Stated task: Could you rewrite the material from the line containing "Task: Click the empty" to the line containing "will pyautogui.click(x=1012, y=105)." as a Markdown table with columns Row and Entry, numbering each row and leaving out blank lines?
◆ ◆ ◆ ◆
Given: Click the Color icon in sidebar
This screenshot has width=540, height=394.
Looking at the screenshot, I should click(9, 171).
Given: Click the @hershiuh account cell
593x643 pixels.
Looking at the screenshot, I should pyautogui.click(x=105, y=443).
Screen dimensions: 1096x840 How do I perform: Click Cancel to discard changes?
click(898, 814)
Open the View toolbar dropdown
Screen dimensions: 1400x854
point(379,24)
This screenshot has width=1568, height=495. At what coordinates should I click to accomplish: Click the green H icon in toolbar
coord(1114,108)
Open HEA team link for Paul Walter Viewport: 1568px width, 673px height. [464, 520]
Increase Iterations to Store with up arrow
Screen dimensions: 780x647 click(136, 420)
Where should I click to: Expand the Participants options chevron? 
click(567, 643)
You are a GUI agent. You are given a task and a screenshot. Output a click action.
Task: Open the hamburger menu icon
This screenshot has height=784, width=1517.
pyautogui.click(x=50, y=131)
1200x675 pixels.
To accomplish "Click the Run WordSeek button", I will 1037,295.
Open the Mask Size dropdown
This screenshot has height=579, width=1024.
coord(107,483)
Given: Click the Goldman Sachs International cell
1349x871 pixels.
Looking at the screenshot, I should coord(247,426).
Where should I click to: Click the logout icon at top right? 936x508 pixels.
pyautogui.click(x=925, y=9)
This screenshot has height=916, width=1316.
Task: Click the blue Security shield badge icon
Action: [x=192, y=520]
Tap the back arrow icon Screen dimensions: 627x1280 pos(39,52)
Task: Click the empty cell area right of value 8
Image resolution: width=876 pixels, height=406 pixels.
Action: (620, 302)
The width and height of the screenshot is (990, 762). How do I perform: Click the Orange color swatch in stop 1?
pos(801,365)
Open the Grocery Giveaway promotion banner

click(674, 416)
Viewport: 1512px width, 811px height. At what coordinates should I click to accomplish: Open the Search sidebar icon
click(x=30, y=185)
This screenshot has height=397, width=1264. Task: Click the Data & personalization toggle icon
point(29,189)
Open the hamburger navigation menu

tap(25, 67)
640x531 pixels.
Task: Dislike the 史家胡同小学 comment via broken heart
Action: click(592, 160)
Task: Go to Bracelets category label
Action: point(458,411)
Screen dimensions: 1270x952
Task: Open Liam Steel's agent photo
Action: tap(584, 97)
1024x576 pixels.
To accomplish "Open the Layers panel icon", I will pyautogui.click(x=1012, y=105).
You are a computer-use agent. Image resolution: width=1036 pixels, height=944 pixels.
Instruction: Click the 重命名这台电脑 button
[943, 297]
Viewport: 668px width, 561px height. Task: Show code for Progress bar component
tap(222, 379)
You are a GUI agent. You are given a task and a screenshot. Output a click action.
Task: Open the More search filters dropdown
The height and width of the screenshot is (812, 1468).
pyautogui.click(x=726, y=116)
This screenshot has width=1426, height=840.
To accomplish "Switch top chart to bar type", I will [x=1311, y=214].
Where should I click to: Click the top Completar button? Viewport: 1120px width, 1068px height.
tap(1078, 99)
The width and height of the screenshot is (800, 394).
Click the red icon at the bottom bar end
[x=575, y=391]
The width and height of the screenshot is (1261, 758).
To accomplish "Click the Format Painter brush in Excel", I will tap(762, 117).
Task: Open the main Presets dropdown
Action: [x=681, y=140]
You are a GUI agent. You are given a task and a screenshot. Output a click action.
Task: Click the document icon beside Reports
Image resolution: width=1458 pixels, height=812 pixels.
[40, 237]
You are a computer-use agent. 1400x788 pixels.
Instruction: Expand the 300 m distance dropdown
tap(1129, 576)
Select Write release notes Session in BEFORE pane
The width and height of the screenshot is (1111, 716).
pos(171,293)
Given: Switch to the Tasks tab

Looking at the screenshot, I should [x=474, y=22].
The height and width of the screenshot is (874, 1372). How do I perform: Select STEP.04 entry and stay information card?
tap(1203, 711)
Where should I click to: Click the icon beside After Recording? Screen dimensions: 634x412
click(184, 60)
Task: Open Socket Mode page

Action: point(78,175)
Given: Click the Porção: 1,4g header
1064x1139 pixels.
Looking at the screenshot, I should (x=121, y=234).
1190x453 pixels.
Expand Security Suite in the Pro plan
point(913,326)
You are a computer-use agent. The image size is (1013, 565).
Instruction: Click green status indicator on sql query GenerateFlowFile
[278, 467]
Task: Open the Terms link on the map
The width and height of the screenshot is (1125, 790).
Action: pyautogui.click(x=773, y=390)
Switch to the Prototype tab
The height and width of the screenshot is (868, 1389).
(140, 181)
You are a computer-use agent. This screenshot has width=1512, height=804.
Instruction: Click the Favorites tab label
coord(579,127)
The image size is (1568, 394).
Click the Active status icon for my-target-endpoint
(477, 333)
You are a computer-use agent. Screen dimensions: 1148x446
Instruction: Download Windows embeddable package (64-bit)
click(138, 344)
◆ ◆ ◆ ◆
Finished answer:
| Row | Entry |
|---|---|
| 1 | Task: Click the empty cell area right of value 8 |
| 2 | Image resolution: width=876 pixels, height=406 pixels. |
| 3 | Action: (620, 302) |
| 4 | The width and height of the screenshot is (990, 762). How do I perform: Click the Orange color swatch in stop 1? |
| 5 | pos(801,365) |
| 6 | Open the Grocery Giveaway promotion banner |
| 7 | click(674, 416) |
| 8 | Viewport: 1512px width, 811px height. At what coordinates should I click to accomplish: Open the Search sidebar icon |
| 9 | click(x=30, y=185) |
| 10 | This screenshot has height=397, width=1264. Task: Click the Data & personalization toggle icon |
| 11 | point(29,189) |
| 12 | Open the hamburger navigation menu |
| 13 | tap(25, 67) |
| 14 | 640x531 pixels. |
| 15 | Task: Dislike the 史家胡同小学 comment via broken heart |
| 16 | Action: click(592, 160) |
| 17 | Task: Go to Bracelets category label |
| 18 | Action: point(458,411) |
| 19 | Screen dimensions: 1270x952 |
| 20 | Task: Open Liam Steel's agent photo |
| 21 | Action: tap(584, 97) |
| 22 | 1024x576 pixels. |
| 23 | To accomplish "Open the Layers panel icon", I will pyautogui.click(x=1012, y=105). |